Hemisquilla

Scientific classification
- Kingdom: Animalia
- Phylum: Arthropoda
- Class: Malacostraca
- Order: Stomatopoda
- Family: Hemisquillidae
- Genus: Hemisquilla Hansen, 1895
- Species: See text

= Hemisquilla =

Genus of crustaceans

Hemisquilla is a genus of mantis shrimp, and the only genus in the family Hemisquillidae. It contains four species distributed in Australia and the Americas. Species in the genus typically eat snails, fish, rock oysters, and smaller crustaceans like crabs. They are preyed upon by larger bony fishes and cephalopods. It is the most basal living mantis shrimp lineage, and the sister group to all other mantis shrimp.

==Species==
Four species are recognized:

==Anatomy==
Prey capture in Hemisquilla species is extremely rapid.

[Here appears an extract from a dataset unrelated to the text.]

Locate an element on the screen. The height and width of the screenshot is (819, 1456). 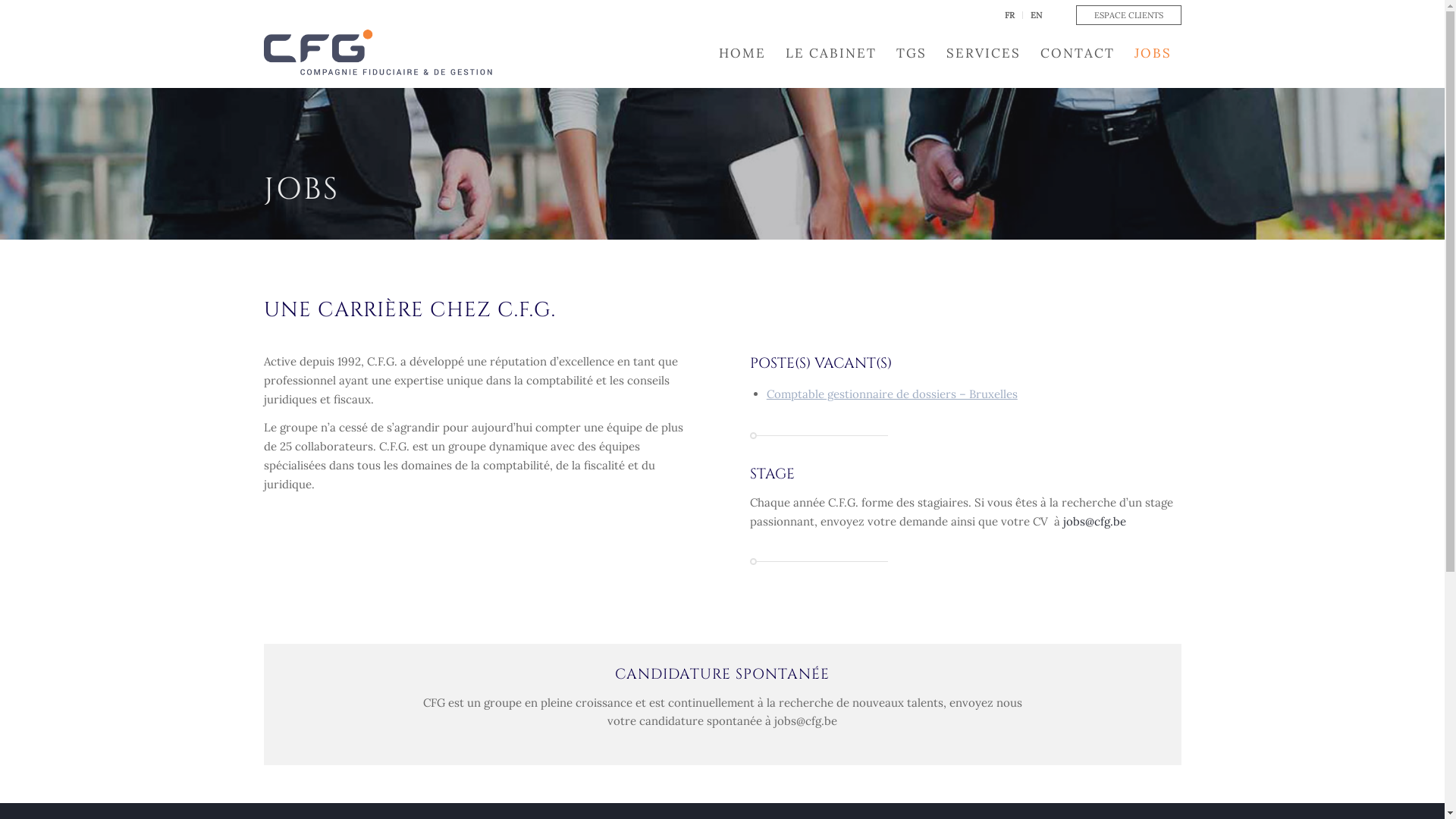
'FR' is located at coordinates (1009, 14).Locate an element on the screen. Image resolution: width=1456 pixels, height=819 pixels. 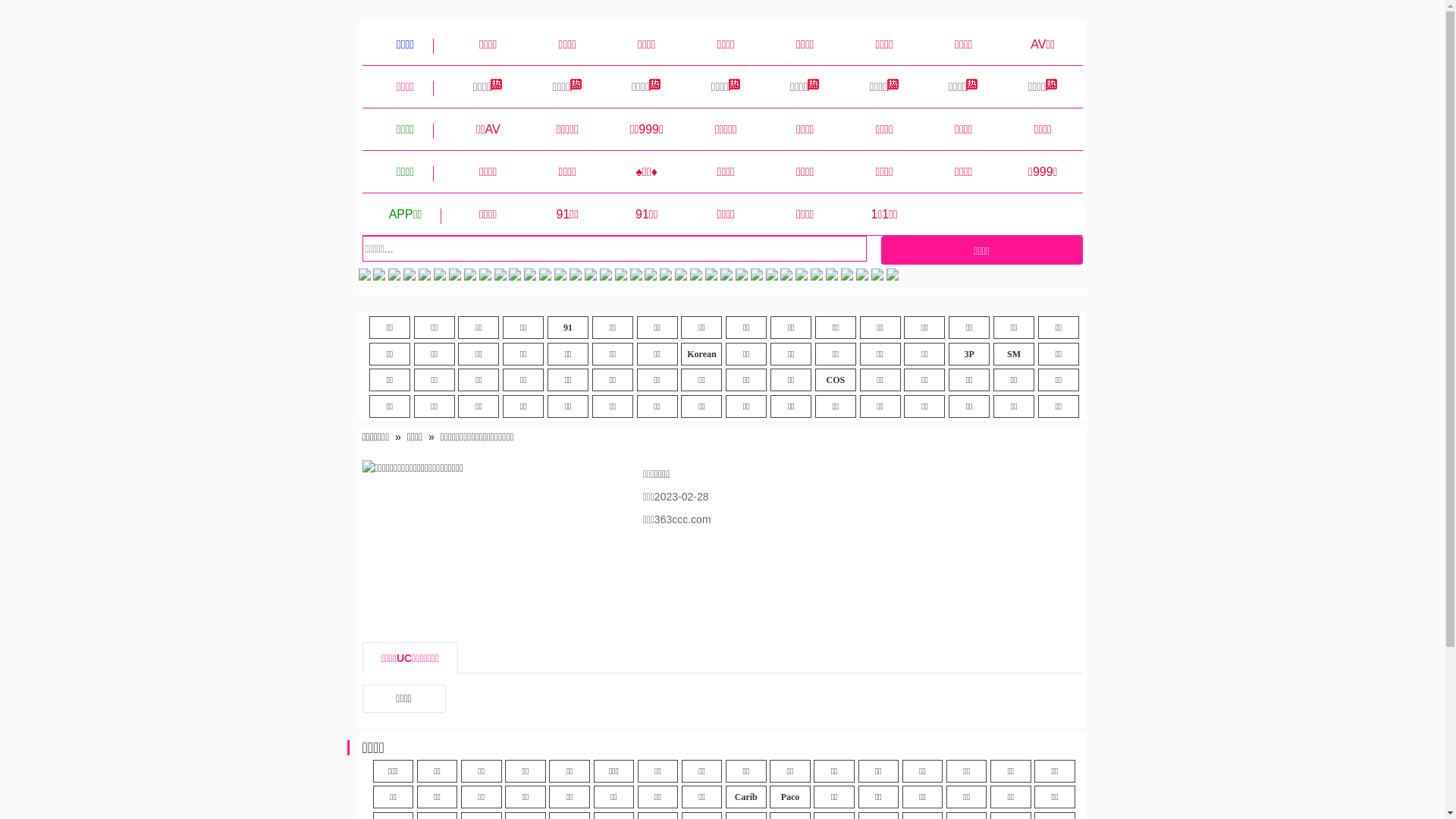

Contact with the prey is made within 4-10 milliseconds, and the striking limb moves at a linear velocity of around 10 meters per second. There are five physiologically different motor units composed of muscle fibers that work together to make this rapid strike possible.

== Etymology ==

The genus name comes from Ancient Greek ἡμι- (hēmi-), meaning 'half', and Latin squilla, meaning 'a kind of shrimp'.